Pour unifier les rangs
Il semblait même, lors du dernier passage du jeune député Sami Gemayel à l’émission Kalam el-nas, de la LBC, que la hache de guerre était loin d’être enterrée. L’ancien député Souhaid avait en effet cité nommément le jeune parlementaire en des termes très critiques, quelques fois même, vifs. Le secrétaire général du 14 mars avait affirmé que Sami Gemayel avait une vision «fédérale» du Liban, qui ne cadrait pas avec la vie en commun préconisée par le mouvement de l’opposition. Il avait même jugé, en termes clairs, le comportement de Gemayel comme manquant de modestie. La réponse s’est évidemment faite sur le vif et l’écart paraissait trop creusé pour laisser entrevoir une détente.
Elle est pourtant arrivée il y a quelques jours, à l’occasion de la visite de Souhaid à Bickfaya, où il a été reçu par Sami Gemayel et le secrétaire général du parti Kataëb. Une rencontre longue et fructueuse, si l’on se fie à l’ambiance positive qu’ont voulu afficher les deux hommes. L’idée de base, à travers le rapprochement, est bien entendu d’essayer de dépasser les différends pour unifier les rangs. Car, au final et au-delà des différences de ton et de stratégie, le parti Kataëb et la coalition issue du 14 mars œuvrent dans le même sens: combattre les armes illégales, promouvoir la défense d’un système démocratique, défendre le Tribunal spécial pour le Liban, etc.
L’urgence d’un rapprochement et d’une réinsertion du parti Kataëb au sein du 14 mars, s’est fait ressentir, bien évidemment, au lendemain de l’attentat d’Achrafié et dans la crainte d’un embrasement généralisé.
Mais pas seulement. L’échéance électorale de juin 2013 a certainement joué dans la réconciliation, puisqu’il y va de l’intérêt des deux parties de se rapprocher, pour proposer d’une même voix une seule loi électorale et pour se donner des chances réelles de remporter le scrutin.
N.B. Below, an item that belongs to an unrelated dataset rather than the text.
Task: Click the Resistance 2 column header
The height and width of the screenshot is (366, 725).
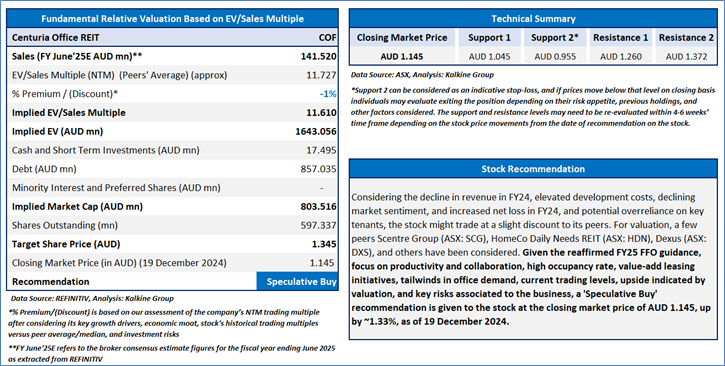Action: (686, 38)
Toujours est-il que la démarche de Souhaid et la franche conversation qu’il a eue avec les Gemayel, ne sont pas encore suffisantes pour aplanir toutes les difficultés. Une proposition tangible a été faite par le député Sami Gemayel, pour améliorer le travail au sein du 14 mars. Proposition que Souhaid a promis de soumettre à ses pairs. Va-t-elle être adoptée, ou au moins paver la voie à un assainissement profond et durable de la relation entre les protagonistes? L’avenir prochain le dira.
Joumana Nahas
La proposition des Kataëb
Au cours de la réunion de Farès Souhaid et Sami Gemayel, à laquelle s’est joint plus tard l’ancien président Amine Gemayel, une proposition en bonne et due forme a été remise à l’intention du secrétariat général du 14 mars. Proposition qui s’apparente quelque peu à une sorte de conditionnement d’un éventuel retour des Kataëb au sein de la coalition. Le document remis à Souhaid comprend notamment quatre points, tous d’ordre purement organisationnel. D’abord, il s’agit de créer un cadre spécial pour les députés et les ministres du 14 mars, dans le but de coordonner les stratégies parlementaires et gouvernementales. Ensuite, un second cadre devrait grouper tous les sympathisants du 14 mars qui n’appartiennent à aucun parti et ne sont pas représentés au Parlement ou au gouvernement. Le premier groupe et le second devront être représentés clairement par un nombre restreint de membres, au sein du secrétariat général. Enfin, le document propose la création d’un directoire groupant les chefs de partis et les représentants de la société civile. En somme, il s’agit d’une feuille de route qui mérite d’être étudiée, dans le but de parvenir à une parole plus unifiée du 14 mars.